9-11 and other terrorist attacks

I have been watching all of the specials on 9-11 and I'm not sure how to put it in perspective.  Most of the people around me and in most of the US, for that matter, have had limited personal contact with the world outside of the United States, so, of course, for them, this was the most horrendous thing that has happened since WWII, and I am not for one minute arguing that it wasn't a horrible, horrible thing. 
But if I were to ask you to compare that attack with the number of rockets and mortars that were fired over the border into Israel by terrorists between 2001 and today (more than 9330) (and that doesn't count other types of terrorist attacks by armed gunmen, knife wielding men, suicide bombers and terrorists driving their cars deliberately into innocent civilians), there is no comparison.
 
Yes, more people were killed on 9-11 at one time than those killed in Israel, but the percentage of the Israeli population killed by terrorists since 2001 is far greater than the percentage killed in the United States.  Just last month alone, eighteen people were killed in terrorist attacks in Israel.

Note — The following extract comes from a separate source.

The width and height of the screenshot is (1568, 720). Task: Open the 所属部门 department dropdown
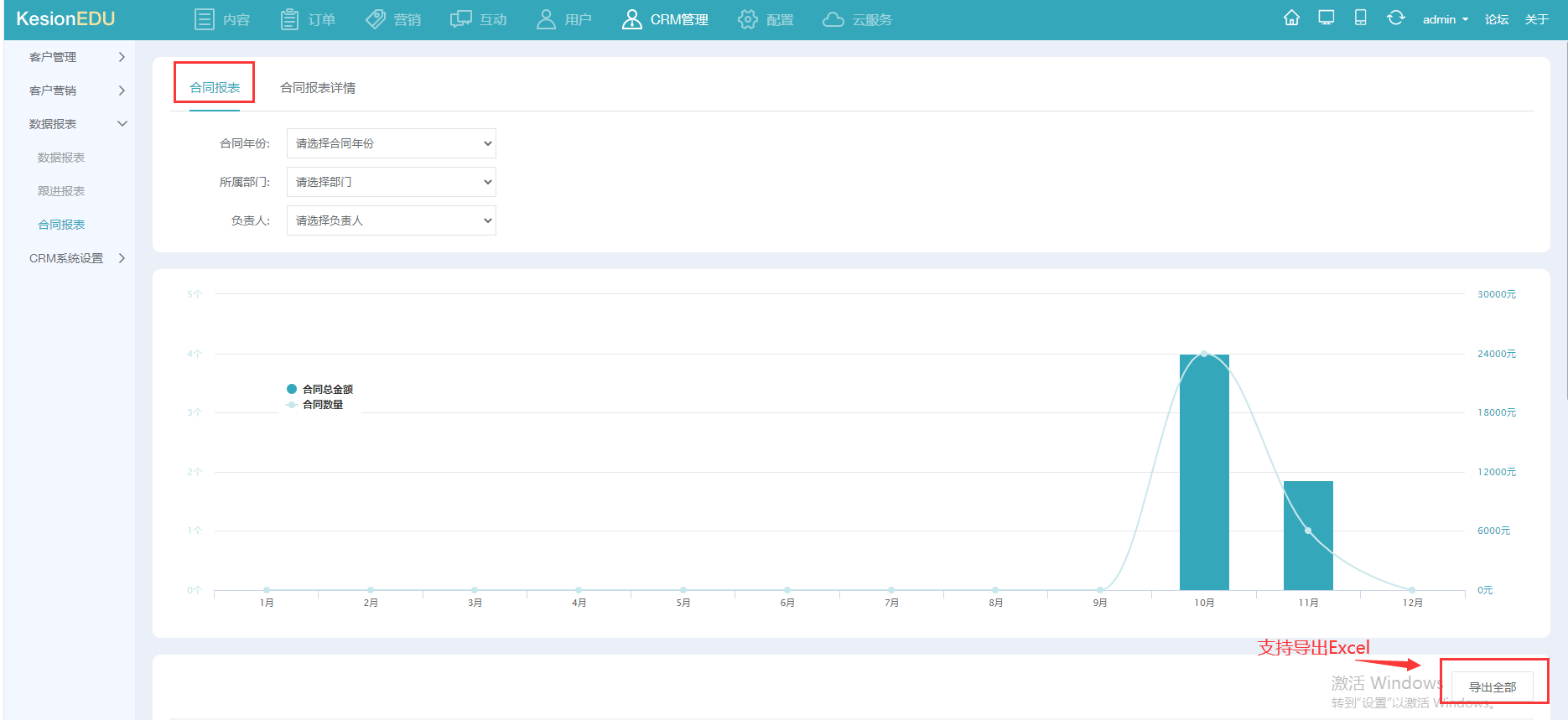click(x=392, y=182)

Just today in Jerusalem, members of 13 terrorist cells were arrested.  They had intended to detonate a bomb on a bus or at a shopping mall.

You had better believe that if the United States had even one rocket come across its borders, there would be instant retaliation, and no one would say boo about restraint or make excuses for the terrorists or condemnations by the U.N.  It would start a war just like it started the war against Iraq, (even if we attacked the wrong country), when we were attacked on 9-11.  And, if this new terrorist threat materializes, G-d forbid, the whole country would be looking for blood and cheering the soldiers on as we hunted down the perpetrators, even if they came from our "ally", Pakistan.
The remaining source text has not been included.